GNU’s API of (decode-char 'ucs #x20ac) and (encode-char ?\
'ucs), used with
other symbols (which they don’t allow, and which our compatibility
implementation doesn’t allow) could work well in that context.
well, basically i want some api that says "convert a charset and
codepoints into a Lisp char" and vice-versa "get a charset and
codepoints from a Lisp char". keep in mind that we will be running both
unicode-internal and old-mule for awhile, so the api's must work with
both. for this reason, i also introduced other levels of conversion,
similar but a bit different; e.g. charset-codepoint-to-unicode and
unicode-to-charset-codepoint unilaterally convert between a unicode
codepoint and a charset codepoint, regardless of the representation of a
char. on the other hand, int-to-char and char-to-int always give you
the actual int that makes up the character; not very portable. if you
want unicode, char-to-unicode. if you want charset codepoints, it's
currently `split-char'. but i suppose i could create
`char-to-charset-codepoint', which would follow the others, and
`charset-codepoint-to-char', and reintroduce `unicode-to-char', and
deprecate `make-char' and `split-char'. then you'd have a very
symmetrical api.
suggestions for less verbose names are welcome.
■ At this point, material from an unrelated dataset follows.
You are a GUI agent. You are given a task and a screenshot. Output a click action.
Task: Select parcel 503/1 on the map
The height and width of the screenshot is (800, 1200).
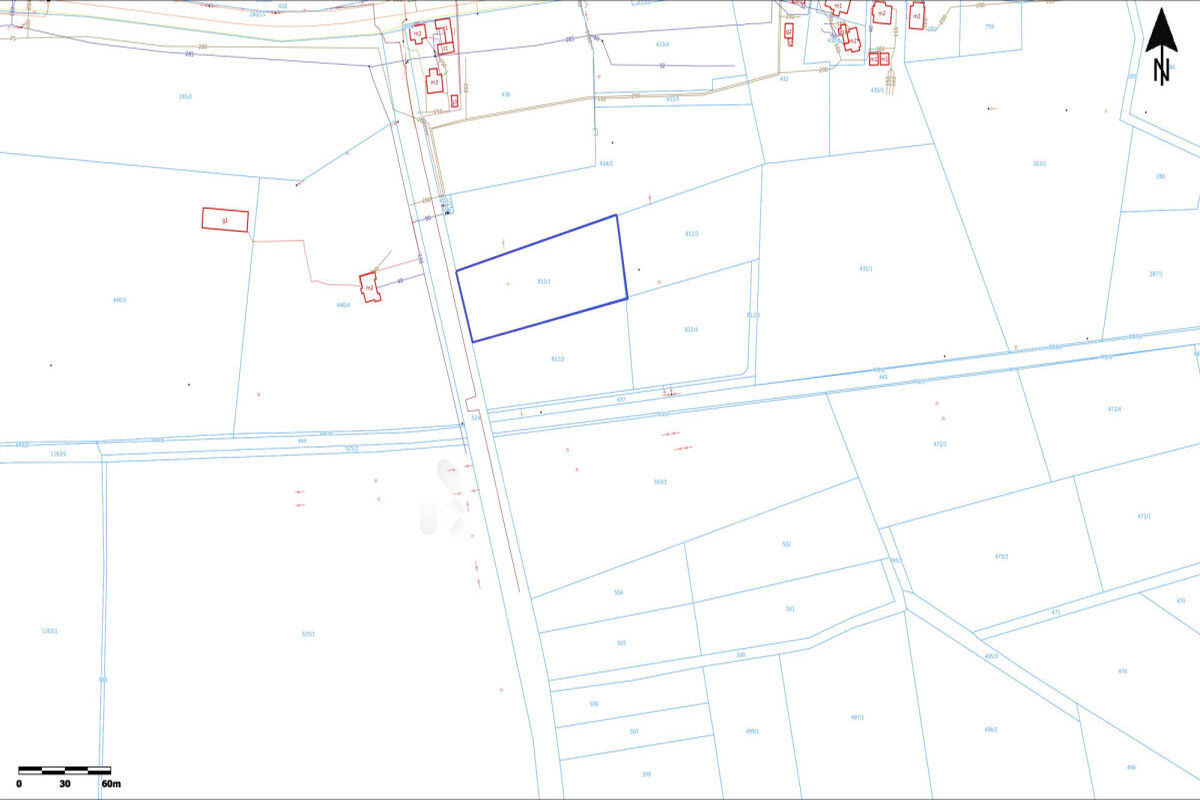660,482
> btw unicode-internal now compiles (and crashes at startup,
naturally).
> i still need to add the translation tables for koi8-r and friends,
> implement surrogates and (the biggest current issue) redo font handling
> to eliminate the concept of one-font-per-charset.
Excellent.
> also, add a concept of "language" and introduce it appropriately in the
> unicode/charset conversion functions. (neither of these last two will
> make it into the first version of unicode-internal to be integrated into
> the mainline.)
Neither the Unicode conversion functions nor the charset conversion
functions will make it in? That doesn’t seem very practical; I’m sure you
mean something else there.
no, neither the redone font handling nor the concept of a language
introduced into the unicode conversion functions will make it in. the
font handling will still bogusly be in terms of charsets, with the same
bogus hack currently there (under windows at least) to look harder
through various fonts to find a font that can display a char, when
necessary. i know what needs to be done to change this but it will be a
pervasive change and i don't want to bite off too much at a time right
now. similarly, the idea of introducing a language and tracking the
language of text using extent properties will take some doing. first
step would be to create a language object and set up properties on it,
such as the charset precedence list for unicode translation. then there
is a buffer-local `current-language' variable (maybe the language
environments can be made to work without too much effort). so we need
to pass around some sort of object from which the charset precedence
list can be derived -- the list itself, a language object (maybe just a
symbol, who knows), a buffer, etc. currently most functions don't
bother with this, so it requires a fair amount of refactoring.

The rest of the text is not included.